**REQUIRED WORK**
Your task is to write out the complete listing exactly as it is shown.

**DATA TO PROCESS**
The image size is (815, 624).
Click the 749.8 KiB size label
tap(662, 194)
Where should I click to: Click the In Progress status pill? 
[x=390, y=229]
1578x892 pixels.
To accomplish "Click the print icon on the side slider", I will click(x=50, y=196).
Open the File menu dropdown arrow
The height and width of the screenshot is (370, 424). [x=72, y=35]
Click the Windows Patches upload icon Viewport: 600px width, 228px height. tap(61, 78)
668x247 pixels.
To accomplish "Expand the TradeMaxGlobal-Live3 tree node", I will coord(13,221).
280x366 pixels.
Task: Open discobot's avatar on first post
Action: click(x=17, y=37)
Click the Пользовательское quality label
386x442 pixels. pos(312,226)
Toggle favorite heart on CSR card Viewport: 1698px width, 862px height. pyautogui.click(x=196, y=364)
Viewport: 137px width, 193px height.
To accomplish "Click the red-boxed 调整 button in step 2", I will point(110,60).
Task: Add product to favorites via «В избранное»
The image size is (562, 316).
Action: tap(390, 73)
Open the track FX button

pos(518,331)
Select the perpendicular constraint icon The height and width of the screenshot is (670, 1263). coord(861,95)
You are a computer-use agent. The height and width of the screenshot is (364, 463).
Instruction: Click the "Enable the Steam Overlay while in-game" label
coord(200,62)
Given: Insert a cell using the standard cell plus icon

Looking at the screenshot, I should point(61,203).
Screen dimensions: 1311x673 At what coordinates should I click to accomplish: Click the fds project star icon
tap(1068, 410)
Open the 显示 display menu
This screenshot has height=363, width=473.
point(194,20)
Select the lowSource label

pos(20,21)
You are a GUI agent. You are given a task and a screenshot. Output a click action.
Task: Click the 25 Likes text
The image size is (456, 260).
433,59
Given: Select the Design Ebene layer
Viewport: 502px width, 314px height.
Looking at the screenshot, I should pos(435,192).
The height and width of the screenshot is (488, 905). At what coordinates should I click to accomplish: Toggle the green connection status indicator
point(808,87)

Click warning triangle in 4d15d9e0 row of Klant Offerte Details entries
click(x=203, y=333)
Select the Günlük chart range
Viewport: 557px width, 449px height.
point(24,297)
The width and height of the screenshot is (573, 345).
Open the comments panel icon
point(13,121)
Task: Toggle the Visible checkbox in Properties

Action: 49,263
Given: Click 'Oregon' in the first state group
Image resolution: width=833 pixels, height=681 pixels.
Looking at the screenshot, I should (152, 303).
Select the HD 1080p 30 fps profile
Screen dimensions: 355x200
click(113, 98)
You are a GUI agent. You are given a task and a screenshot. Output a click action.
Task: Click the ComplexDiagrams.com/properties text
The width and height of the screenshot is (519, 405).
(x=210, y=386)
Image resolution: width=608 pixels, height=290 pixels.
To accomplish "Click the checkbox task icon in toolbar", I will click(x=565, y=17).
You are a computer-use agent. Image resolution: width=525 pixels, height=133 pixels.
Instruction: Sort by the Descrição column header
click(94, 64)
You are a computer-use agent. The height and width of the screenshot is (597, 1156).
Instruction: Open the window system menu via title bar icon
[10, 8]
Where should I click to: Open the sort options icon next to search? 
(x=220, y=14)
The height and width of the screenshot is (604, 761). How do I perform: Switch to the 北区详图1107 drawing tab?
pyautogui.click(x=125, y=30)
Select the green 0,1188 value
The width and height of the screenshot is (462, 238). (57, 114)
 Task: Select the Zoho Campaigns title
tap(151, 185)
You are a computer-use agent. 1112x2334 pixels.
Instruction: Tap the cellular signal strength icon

**SOLUTION TO THIS PROBLEM**
The image size is (815, 624).
Click the 749.8 KiB size label
tap(662, 194)
Where should I click to: Click the In Progress status pill? 
[x=390, y=229]
1578x892 pixels.
To accomplish "Click the print icon on the side slider", I will click(x=50, y=196).
Open the File menu dropdown arrow
The height and width of the screenshot is (370, 424). [x=72, y=35]
Click the Windows Patches upload icon Viewport: 600px width, 228px height. tap(61, 78)
668x247 pixels.
To accomplish "Expand the TradeMaxGlobal-Live3 tree node", I will coord(13,221).
280x366 pixels.
Task: Open discobot's avatar on first post
Action: click(x=17, y=37)
Click the Пользовательское quality label
386x442 pixels. pos(312,226)
Toggle favorite heart on CSR card Viewport: 1698px width, 862px height. pyautogui.click(x=196, y=364)
Viewport: 137px width, 193px height.
To accomplish "Click the red-boxed 调整 button in step 2", I will point(110,60).
Task: Add product to favorites via «В избранное»
The image size is (562, 316).
Action: tap(390, 73)
Open the track FX button

pos(518,331)
Select the perpendicular constraint icon The height and width of the screenshot is (670, 1263). coord(861,95)
You are a computer-use agent. The height and width of the screenshot is (364, 463).
Instruction: Click the "Enable the Steam Overlay while in-game" label
coord(200,62)
Given: Insert a cell using the standard cell plus icon

Looking at the screenshot, I should point(61,203).
Screen dimensions: 1311x673 At what coordinates should I click to accomplish: Click the fds project star icon
tap(1068, 410)
Open the 显示 display menu
This screenshot has height=363, width=473.
point(194,20)
Select the lowSource label

pos(20,21)
You are a GUI agent. You are given a task and a screenshot. Output a click action.
Task: Click the 25 Likes text
The image size is (456, 260).
433,59
Given: Select the Design Ebene layer
Viewport: 502px width, 314px height.
Looking at the screenshot, I should pos(435,192).
The height and width of the screenshot is (488, 905). At what coordinates should I click to accomplish: Toggle the green connection status indicator
point(808,87)

Click warning triangle in 4d15d9e0 row of Klant Offerte Details entries
click(x=203, y=333)
Select the Günlük chart range
Viewport: 557px width, 449px height.
point(24,297)
The width and height of the screenshot is (573, 345).
Open the comments panel icon
point(13,121)
Task: Toggle the Visible checkbox in Properties

Action: 49,263
Given: Click 'Oregon' in the first state group
Image resolution: width=833 pixels, height=681 pixels.
Looking at the screenshot, I should (152, 303).
Select the HD 1080p 30 fps profile
Screen dimensions: 355x200
click(113, 98)
You are a GUI agent. You are given a task and a screenshot. Output a click action.
Task: Click the ComplexDiagrams.com/properties text
The width and height of the screenshot is (519, 405).
(x=210, y=386)
Image resolution: width=608 pixels, height=290 pixels.
To accomplish "Click the checkbox task icon in toolbar", I will click(x=565, y=17).
You are a computer-use agent. Image resolution: width=525 pixels, height=133 pixels.
Instruction: Sort by the Descrição column header
click(94, 64)
You are a computer-use agent. The height and width of the screenshot is (597, 1156).
Instruction: Open the window system menu via title bar icon
[10, 8]
Where should I click to: Open the sort options icon next to search? 
(x=220, y=14)
The height and width of the screenshot is (604, 761). How do I perform: Switch to the 北区详图1107 drawing tab?
pyautogui.click(x=125, y=30)
Select the green 0,1188 value
The width and height of the screenshot is (462, 238). (57, 114)
 Task: Select the Zoho Campaigns title
tap(151, 185)
You are a computer-use agent. 1112x2334 pixels.
Instruction: Tap the cellular signal strength icon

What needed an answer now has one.